Introduction
We (@emmatyping, @eclips4) propose introducing the Rust programming language to CPython. Rust will initially only be allowed for writing optional extension modules, but eventually will become a required dependency of CPython and allowed to be used throughout the CPython code base.
Motivation
Rust has established itself as a popular, memory-safe systems programming language in use by a large number of projects. Memory safety is a property of a programming language which disallows out-of-bounds reads and writes to memory, as well as use-after-free errors. Rust’s safety properties are enforced by an ownership mode for code, which ensures that memory accesses are valid. Rust’s memory safety guarantees have been formally proven by the RustBelt project for code that does not use “unsafe” . By adopting Rust, entire classes of bugs, crashes, and security vulnerabilities can be eliminated from code.
Due to Rust’s ownership model, the language also enforces thread safety: data races are prevented at compile time. With free-threaded Python becoming officially supported and more popular, ensuring the standard library is thread safe becomes critical. Rust’s strong thread safety guarantees would ease reasoning around multi-threaded code in the CPython code base.
Large C/C++ based projects such as the Linux kernel, Android, Firefox, and many others have begun adopting Rust to improve memory safety, and some are already reporting positive results from this approach. Furthermore, Rust has become a popular language for writing 3rd-party extension modules for Python. At the 2025 Language Summit, it was mentioned that 25-33% of 3rd-party Python extension modules use Rust, especially new extension modules. By adopting Rust in CPython itself, we expect to encourage new contributors to extension modules.
CPython has historically encountered numerous bugs and crashes due to invalid memory accesses.We believe that introducing Rust into CPython would reduce the number of such issues by disallowing invalid memory accesses by construction. While there will necessarily be some unsafe operations interacting with CPython’s C API to begin with, implementing the core module logic in safe Rust would greatly reduce the amount of code which could potentially be unsafe.

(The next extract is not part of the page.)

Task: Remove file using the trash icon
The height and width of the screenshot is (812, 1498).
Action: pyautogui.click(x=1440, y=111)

Rust also provides “zero-cost”, well designed implementations of common data structures such as Vectors, HashMaps, Mutexes, and more. Zero cost in this context means that these data structures allow implementations to use higher-level constructs with the performance of hand-rolled implementations in other languages. The documentation for the Rust standard library covers these data structures very thoroughly. By having these zero-cost, high-level abstractions we expect Rust will make it easier to implement performance-sensitive portions of CPython.
Rust additionally enables principled meta-programming through its macro system. Rust has two types of macros: declarative and procedural. Declarative macros in Rust are hygienic, meaning that they cannot unintentionally capture variables, unlike in C. This means it is much easier to reason about macros in Rust compared to C. Procedural macros are a way to write Rust code which does token transformations on structure definitions, functions, and more. Procedural macros are very powerful, and are used by PyO3 to ergonomically handle things like argument parsing, class definitions, and module definitions.

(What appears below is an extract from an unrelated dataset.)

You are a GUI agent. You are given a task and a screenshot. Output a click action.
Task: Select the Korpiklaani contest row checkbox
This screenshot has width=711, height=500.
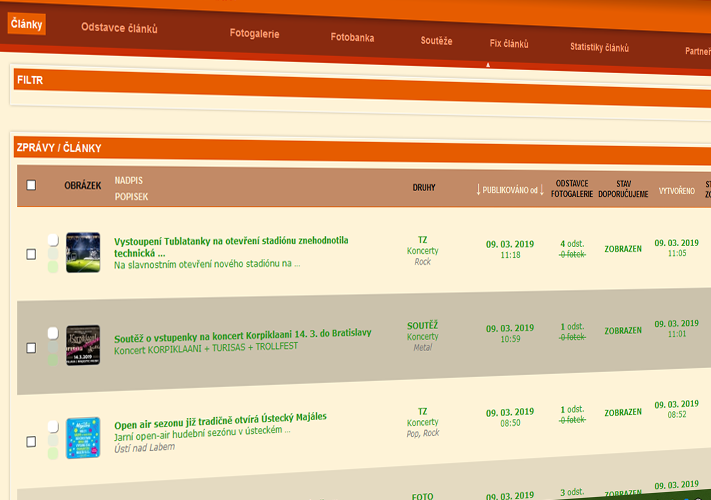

Finally, Rust has an excellent build system. Rust uses the Cargo package manager, which handles acquiring dependencies and invoking rustc (the Rust compiler driver). Cargo supports vendoring dependencies out of the box, so that any Rust dependencies do not need to be downloaded (see open questions about dependencies). Furthermore, Rust has easy to set up cross-compilation which only requires installing the desired target and ensuring the proper linker is available.
In summary, Rust provides many extremely useful benefits that would improve CPython development. Increasing memory safety would be a significant improvement in of itself, but it is far from the only benefit Rust provides.
Implementation
The integration of Rust would begin by adding Rust-based extension modules to the “Modules/” directory, which contains the C extensions for the Python standard library. The Rust modules would be optional at build time, dependent on if the build environment has Rust available.
Integrating Rust with the CPython C API requires foreign function interface (FFI) definitions in Rust to describe the APIs available. A new crate (a library in Rust terminology) cpython-sys will be introduced to handle these FFI definitions. To automate the process of generating Rust FFI bindings, we use bindgen. Bindgen is not only an official Rust project, but also used ubiquitously throughout the Rust ecosystem to bind to C APIs, including in the Linux and Android projects. Bindgen uses libclang at build time to read C headers and automatically generate Rust FFI bindings for the current target. Unfortunately, due to the use of C macros to define some constants and methods, the cpython-sys crate will also need to replicate a few important APIs like PYOBJECT_HEAD_INIT manually. However these should all be straightforward to replicate and few in number.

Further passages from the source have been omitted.